Houston.- La selección de Cabo Verde ha protagonizado una de las hazañas más inesperadas en la historia reciente del fútbol. En su primer Mundial, el pequeño país africano de apenas medio millón de habitantes logró clasificarse a los dieciseisavos de final tras empatar 0-0 contra Arabia Saudí en el NRG Stadium de Houston.
Este resultado, combinado con la derrota de Uruguay ante España, sella un pase histórico que sitúa a los "Tiburones Azules" en el mapa global, donde ahora deberán medirse contra la Argentina de Lionel Messi.
Un camino invicto hacia la gloria
A pesar de ser debutante, Cabo Verde demostró una solidez defensiva envidiable. Avanzó como segundo del Grupo H con 5 puntos, situándose detrás de España (7) y superando a potencias como Uruguay (2) y Arabia Saudí (2).
Su trayectoria en la fase de grupos es testimonio de su resiliencia, logrando mantenerse invicto con los siguientes resultados:
- Empate 0-0 ante la poderosa España.
- Igualdad 2-2 frente a Uruguay.
- Empate 0-0 definitivo ante Arabia Saudí.
Inteligencia táctica y tensión en Houston
Durante el encuentro decisivo en Houston, el equipo caboverdiano demostró madurez al interpretar el partido con inteligencia, defendiendo con orden y sin precipitar jugadas.

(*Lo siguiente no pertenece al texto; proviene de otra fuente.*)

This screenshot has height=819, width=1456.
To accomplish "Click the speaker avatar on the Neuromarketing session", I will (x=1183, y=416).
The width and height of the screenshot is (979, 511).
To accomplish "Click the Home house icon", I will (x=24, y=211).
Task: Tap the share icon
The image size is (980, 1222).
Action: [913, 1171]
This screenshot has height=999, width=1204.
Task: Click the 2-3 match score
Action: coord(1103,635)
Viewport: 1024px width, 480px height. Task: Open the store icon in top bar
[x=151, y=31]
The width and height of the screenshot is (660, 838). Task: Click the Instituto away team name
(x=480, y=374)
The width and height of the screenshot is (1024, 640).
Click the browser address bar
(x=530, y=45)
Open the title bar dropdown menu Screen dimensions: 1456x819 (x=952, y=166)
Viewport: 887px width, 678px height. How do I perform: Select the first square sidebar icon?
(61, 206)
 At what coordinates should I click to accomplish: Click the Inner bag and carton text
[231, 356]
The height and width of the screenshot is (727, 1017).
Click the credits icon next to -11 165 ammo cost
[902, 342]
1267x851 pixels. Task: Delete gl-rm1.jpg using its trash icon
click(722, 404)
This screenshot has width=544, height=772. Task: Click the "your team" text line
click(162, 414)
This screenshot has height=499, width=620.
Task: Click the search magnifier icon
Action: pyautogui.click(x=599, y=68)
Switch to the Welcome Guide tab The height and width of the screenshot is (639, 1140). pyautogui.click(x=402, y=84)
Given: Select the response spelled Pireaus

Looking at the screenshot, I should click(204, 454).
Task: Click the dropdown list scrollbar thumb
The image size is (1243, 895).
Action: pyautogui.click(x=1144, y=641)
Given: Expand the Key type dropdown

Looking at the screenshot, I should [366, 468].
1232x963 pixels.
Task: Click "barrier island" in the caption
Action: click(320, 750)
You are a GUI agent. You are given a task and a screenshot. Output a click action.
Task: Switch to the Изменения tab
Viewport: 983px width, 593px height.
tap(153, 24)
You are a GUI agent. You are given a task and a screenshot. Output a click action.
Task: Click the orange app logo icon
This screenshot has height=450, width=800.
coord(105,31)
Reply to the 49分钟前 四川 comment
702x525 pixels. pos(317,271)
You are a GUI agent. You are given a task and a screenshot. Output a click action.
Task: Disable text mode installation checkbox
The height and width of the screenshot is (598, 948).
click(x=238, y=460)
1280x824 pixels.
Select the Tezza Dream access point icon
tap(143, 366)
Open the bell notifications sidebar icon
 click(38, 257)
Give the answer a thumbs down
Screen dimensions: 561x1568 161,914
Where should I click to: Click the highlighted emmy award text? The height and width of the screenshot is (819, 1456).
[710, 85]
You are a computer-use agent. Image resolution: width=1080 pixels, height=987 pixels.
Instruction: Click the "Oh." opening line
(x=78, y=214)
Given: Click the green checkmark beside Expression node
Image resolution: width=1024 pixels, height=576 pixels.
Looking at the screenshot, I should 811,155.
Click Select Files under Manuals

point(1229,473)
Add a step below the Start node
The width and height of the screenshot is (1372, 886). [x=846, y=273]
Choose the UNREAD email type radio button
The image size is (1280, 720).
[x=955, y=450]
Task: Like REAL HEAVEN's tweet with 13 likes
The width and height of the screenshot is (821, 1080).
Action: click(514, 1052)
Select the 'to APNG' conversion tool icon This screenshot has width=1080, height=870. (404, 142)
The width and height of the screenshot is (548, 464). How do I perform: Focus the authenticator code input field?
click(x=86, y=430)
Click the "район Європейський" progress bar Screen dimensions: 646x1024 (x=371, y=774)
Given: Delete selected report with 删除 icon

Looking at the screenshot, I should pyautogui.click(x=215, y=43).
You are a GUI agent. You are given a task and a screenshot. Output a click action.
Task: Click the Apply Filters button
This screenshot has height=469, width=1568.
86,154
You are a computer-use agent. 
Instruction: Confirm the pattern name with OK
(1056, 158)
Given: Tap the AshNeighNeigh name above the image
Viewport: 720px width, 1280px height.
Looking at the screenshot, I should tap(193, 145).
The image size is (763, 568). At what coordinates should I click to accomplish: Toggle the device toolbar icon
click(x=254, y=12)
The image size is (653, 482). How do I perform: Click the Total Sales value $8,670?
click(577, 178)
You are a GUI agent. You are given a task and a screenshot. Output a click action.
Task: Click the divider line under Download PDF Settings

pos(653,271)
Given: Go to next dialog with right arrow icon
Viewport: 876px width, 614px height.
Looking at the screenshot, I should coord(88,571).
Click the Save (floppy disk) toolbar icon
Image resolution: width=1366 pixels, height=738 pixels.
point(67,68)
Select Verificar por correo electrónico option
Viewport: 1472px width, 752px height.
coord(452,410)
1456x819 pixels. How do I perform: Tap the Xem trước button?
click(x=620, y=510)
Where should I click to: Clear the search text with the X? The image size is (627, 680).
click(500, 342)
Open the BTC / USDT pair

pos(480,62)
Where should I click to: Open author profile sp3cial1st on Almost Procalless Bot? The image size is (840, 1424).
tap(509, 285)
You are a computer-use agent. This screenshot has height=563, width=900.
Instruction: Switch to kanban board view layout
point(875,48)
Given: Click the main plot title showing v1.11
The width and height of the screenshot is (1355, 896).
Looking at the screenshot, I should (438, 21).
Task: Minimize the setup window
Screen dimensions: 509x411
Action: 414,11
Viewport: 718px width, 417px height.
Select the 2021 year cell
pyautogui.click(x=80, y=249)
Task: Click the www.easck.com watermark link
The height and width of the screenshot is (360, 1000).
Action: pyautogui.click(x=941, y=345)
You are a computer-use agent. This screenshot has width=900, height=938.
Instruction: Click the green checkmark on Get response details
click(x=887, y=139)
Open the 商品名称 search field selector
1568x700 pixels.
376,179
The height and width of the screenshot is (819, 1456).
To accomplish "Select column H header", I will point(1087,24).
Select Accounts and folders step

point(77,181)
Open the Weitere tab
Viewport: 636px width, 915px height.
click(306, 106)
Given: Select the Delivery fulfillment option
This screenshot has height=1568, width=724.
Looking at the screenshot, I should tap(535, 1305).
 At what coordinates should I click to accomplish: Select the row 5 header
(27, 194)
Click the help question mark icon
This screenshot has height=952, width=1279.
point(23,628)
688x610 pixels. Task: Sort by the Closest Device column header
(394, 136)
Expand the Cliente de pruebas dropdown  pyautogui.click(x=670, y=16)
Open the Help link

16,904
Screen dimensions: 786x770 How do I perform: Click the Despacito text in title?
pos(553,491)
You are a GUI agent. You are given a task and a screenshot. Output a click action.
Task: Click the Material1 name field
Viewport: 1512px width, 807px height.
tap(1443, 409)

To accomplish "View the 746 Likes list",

El equipo sabía que su destino dependía de dos frentes: su propio desempeño ante los saudíes y lo que ocurriera simultáneamente en Guadalajara entre España y Uruguay.
El partido fue físico y accidentado desde el inicio, con amonestaciones tempranas y una grave lesión de Hassan Al-Tambakti, quien tuvo que abandonar el campo en camilla a la media hora de juego.
El factor España y las oportunidades perdidas
La emoción alcanzó su punto máximo cuando las pantallas del estadio mostraron el gol de Baena para España en el otro partido del grupo. Ese tanto colocaba momentáneamente a Cabo Verde en la siguiente ronda, mientras que obligaba a Arabia Saudí a buscar una victoria que nunca llegó.
A pesar de que el empate les favorecía, Cabo Verde fue el equipo que más buscó el arco rival en la segunda mitad. Laros Duarte falló un mano a mano en el minuto 75, seguido por un remate de Pina bloqueado por la defensa y una volea final de Garry Rodrigues que pudo haber sentenciado el encuentro.
El estallido de la fiesta caboverdiana
Al sonar el silbato final, y tras confirmarse la victoria de España 1-0 sobre Uruguay, se desató la euforia. Lo que comenzó como un sueño para una nación pequeña se transformó en una de las hazañas deportivas más inesperadas de siempre. Ahora, el mundo del fútbol pone sus ojos en el próximo gran desafío: el choque contra los campeones del mundo.